Scrubbers still integral for IMO 2020 compliance despite some unease
Scrubbers will be vital to ensure compliance to the International Maritime Organization’s low sulfur mandate despite facing skepticism from some quarters about their limitations, delegates said at an industry event this week.
By January, 1, 2020, when the IMO 2020 rule is implemented, S&P Global Platts Analytics predicts around 2,400 scrubbers to be operational worldwide. This figure is expected to ramp up to over 3,500 by the end of 2020, with more upside potential post 2020, Platts Analytics said.
Close to 70% of the VLCCs under construction and around a fourth of the overall global fleet of this category are expected to have scrubbers, according to shipping industry estimates.
Exhaust gas cleaning systems, or scrubbers, are an alternative method of compliance and ever since MARPOL Annex VI came out in 1997, regulation 4 has allowed alternative methods of compliance, Ian Adams, executive director Clean Shipping Alliance (CSA) 2020 said Wednesday at the 35th annual Asia Pacific Petroleum Conference in Singapore.
“We’ve (the industry) been using scrubbers since 2006 … so, we’ve got a lot of knowledge,” Adams said.
Scrubbers can help remove up to 99% sulfur dioxides, up to 94% of particulate matter, up to 60% of black carbon, and significant amounts of polyaromatic hydrocarbons, or PAH.
A recent study by Norway’s SINTEF, one of Europe’s largest independent research organizations, showed that the continued use of residual fuels with a scrubber can help towards global CO2 reduction.
The science behind EGCS is “absolutely sound,” Adams said.
NO ONE SOLUTION FITS ALL
Danish refined oil products tanker group Torm is set to use scrubbers as part of its IMO 2020 compliance strategy.
“In Torm, we don’t believe in a one-solution-fits-all approach,” Jesper Jensen, head of the technical division at the company, said, adding that Torm aims to retrofit 34 ships with scrubbers while about 48 ships will use compliant fuels.
Retrofit installations are usually more complicated than installing scrubbers on newbuildings while installation costs are creeping up at the shipyard as their capacity runs out, he said.
“Still, in my opinion it is quite an attractive solution to install scrubbers by retrofits on ships of certain types,” Jensen said.
Torm, for its part, has already inked a joint venture with ME Production, a leading scrubber manufacturer, and Guangzhou Shipyard International, part of the China State Shipbuilding Corporation Group, to provide it the flexibility to make timely decisions on retrofit installations.
Maersk, too, sees scrubbers as a part of its IMO 2020 strategy.
“We as Maersk have been pretty clear for [about] two years now on our view that the industrial logic for the best place to remove sulfur is onshore a refinery, and not onboard a ship,” Savvas Manousos, global head of trading at Maersk Oil Trading, said Monday.

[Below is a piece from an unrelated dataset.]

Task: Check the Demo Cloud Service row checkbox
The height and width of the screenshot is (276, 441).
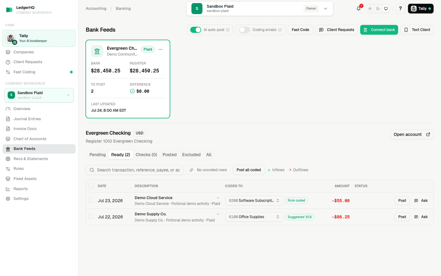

“Having said that, we have installed a number [of scrubbers] on our own ships, partly as a following tactic to our competitors because others have chosen [them] and therefore we were obliged to follow to an extent,” he said.
Ultimately, some shipowners are going to take a wait-and-see approach and see what happens to the price spread, he said.
PRICING ECONOMICS WILL BE KEY
“As for owners, from our discussion, most of them are still installing open loop scrubbers on their ships based on the economics of fuel consumption at sea, and also on the price differential,” Goh Chung Hun, director (shipping), Maritime and Port Authority of Singapore said Monday.
This is despite Singapore’s announcement last year to ban the use of wash water discharge from open loop scrubbers from January 1, 2020, in its port waters.
“There is a marked preference for installing scrubbers in new rather than existing ships, and in bigger instead of smaller ships,” an executive said.
While the scrubber manufacturers are making a very strong pitch to highlight their benefits, not all shipowners are convinced or opting for them.
There are several tankers’ owners such as Ardmore Shipping and Euronav which have stayed away from installations, at least for the time being.
Euronav in early September said it had purchased VLSFO at a premium of only $47/mt to the bunker price for heavy fuel oil 3.5% sulfur content over the same procurement period, making VLSFO economics viable.
Still, Euronav said it did not dismiss scrubbers completely and continued to assess the potential retrofitting of part of its fleet with them.
“Owners do not want to put all their eggs in one basket as none is sure about the differential between low and high sulfur marine fuels” early next year, said an executive with another tankers company.